The clerics were called to a police station west of the capital Manama in Thursday, June 23 as an administrative court began hearing a justice ministry petition to dissolve the main opposition Shiite Muslim group Al Wefaq following a court order last week.

The court adjourned the hearing until September 4 to give Al Wefaq time to prepare its defence, the group’s lawyer Abdallah Al Shamlawi said on his Twitter account.

An interior ministry spokesman was checking the report.

The Bahraini government says it is acting against people and groups it accuses of fomenting sectarian tensions and of being linked to Iran.
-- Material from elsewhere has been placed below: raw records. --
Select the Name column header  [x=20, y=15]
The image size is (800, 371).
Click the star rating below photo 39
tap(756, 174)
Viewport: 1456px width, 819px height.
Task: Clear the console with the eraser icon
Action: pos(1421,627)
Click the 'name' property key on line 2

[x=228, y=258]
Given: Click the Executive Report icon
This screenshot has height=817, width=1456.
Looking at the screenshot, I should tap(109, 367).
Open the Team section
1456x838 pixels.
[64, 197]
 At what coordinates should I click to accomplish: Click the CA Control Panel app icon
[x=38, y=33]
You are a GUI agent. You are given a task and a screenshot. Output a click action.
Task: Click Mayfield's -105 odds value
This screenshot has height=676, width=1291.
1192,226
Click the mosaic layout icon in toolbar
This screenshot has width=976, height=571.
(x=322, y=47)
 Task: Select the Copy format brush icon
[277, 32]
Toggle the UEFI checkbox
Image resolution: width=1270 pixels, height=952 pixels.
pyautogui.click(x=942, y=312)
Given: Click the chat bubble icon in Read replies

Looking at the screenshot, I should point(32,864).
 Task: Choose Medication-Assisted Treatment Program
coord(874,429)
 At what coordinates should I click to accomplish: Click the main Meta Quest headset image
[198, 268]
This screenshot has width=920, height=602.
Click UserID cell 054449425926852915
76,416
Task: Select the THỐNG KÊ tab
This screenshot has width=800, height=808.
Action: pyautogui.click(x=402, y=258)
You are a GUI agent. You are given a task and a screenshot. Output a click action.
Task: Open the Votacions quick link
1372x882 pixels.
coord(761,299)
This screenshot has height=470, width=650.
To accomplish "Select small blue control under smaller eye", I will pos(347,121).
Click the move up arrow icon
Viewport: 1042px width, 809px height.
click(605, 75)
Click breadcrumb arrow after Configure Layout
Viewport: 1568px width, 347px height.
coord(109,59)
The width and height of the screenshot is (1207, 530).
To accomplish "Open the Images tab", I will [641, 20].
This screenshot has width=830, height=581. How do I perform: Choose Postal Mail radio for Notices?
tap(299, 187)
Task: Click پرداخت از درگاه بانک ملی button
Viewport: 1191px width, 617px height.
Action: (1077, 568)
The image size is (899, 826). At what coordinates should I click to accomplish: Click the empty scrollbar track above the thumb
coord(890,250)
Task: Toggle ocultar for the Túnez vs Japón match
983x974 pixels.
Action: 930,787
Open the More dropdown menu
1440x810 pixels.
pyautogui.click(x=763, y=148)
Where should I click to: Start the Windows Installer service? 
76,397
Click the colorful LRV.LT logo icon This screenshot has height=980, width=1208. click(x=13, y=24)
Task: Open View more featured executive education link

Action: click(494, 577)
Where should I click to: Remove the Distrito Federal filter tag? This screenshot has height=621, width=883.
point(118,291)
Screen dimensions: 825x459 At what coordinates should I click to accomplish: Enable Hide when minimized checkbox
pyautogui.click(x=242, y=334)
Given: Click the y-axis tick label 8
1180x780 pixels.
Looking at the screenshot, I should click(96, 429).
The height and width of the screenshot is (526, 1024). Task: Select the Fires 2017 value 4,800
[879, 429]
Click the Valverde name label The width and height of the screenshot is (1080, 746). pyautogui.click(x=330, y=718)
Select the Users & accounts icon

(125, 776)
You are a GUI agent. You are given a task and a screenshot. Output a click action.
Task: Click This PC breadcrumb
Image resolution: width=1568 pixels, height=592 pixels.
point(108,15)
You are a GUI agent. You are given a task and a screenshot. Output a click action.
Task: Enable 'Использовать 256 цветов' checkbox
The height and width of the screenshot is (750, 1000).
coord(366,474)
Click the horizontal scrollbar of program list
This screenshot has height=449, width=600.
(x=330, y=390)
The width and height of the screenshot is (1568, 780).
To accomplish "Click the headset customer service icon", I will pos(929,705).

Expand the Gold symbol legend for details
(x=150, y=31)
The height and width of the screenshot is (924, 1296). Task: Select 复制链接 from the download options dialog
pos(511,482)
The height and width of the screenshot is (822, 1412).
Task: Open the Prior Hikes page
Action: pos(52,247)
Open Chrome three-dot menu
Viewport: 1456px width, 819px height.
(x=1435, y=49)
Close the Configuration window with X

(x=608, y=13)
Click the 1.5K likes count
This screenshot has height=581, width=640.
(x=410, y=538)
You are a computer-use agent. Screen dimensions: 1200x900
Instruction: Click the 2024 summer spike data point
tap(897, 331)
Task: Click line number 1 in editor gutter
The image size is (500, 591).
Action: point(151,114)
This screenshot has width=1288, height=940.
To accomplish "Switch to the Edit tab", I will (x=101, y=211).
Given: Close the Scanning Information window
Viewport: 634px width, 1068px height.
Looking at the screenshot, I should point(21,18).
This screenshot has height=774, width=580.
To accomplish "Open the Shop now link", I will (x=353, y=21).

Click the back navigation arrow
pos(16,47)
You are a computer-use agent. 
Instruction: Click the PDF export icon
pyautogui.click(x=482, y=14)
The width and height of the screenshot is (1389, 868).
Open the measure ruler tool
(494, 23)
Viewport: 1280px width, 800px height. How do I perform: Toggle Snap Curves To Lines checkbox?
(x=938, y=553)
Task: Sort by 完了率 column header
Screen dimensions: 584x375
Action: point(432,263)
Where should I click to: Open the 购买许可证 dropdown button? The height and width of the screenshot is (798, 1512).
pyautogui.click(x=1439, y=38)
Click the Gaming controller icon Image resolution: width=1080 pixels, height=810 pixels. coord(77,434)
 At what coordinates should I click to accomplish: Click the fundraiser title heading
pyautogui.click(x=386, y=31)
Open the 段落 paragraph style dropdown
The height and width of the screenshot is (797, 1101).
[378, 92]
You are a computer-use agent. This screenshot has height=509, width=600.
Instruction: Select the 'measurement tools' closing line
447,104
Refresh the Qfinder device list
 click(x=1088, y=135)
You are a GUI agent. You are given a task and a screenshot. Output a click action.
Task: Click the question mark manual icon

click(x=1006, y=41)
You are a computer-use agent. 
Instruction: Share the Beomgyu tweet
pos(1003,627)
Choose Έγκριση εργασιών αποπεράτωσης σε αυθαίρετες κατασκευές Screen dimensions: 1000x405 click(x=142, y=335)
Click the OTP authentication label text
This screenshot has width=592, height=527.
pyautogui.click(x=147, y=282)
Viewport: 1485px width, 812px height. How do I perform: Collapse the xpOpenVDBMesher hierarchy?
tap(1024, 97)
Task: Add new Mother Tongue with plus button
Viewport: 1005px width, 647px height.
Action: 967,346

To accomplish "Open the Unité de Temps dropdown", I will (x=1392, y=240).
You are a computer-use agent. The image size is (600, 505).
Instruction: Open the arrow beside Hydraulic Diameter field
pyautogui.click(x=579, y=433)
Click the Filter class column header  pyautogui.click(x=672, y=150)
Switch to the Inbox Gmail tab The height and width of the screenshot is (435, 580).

Activists said the clerics, including Shaikh Fadel Al Zaki, head of the Council of Shiite scholars which was dissolved by the government more than two years ago, were ordered to appear at the Budaya police station in Manama.

The reason for the summons was not immediately clear. But Bahrainis suggested it might be linked to speeches made at the home of Ayatollah Eisa Qassim, the spiritual leader of Bahrain’s Shiites after authorities stripped him of his citizenship.

Bahrain overcame mass pro-democracy protests mainly by Shiites in 2011 with support from Saudi Arabia. But political tensions continued to bubble under the surface, aggravated by financial difficulties due to the drop in oil revenues.

Separately, a Bahraini court on Thursday sentenced 24 people to prison terms ranging from 15 years to life in prison for setting up a Daesh cell in Bahrain, local media reported. The court also ordered 13 of them stripped of their citizenship. The Arabic-language Al Ayyam newspaper said the citizenship of the other 11 had been revoked earlier.

Thousands took to the streets outside Qassim’s house in the village of Diraz, west of the capital Manama, within hours of his loss of nationality, and more demonstrations were later after Muslim weekly prayers on Friday.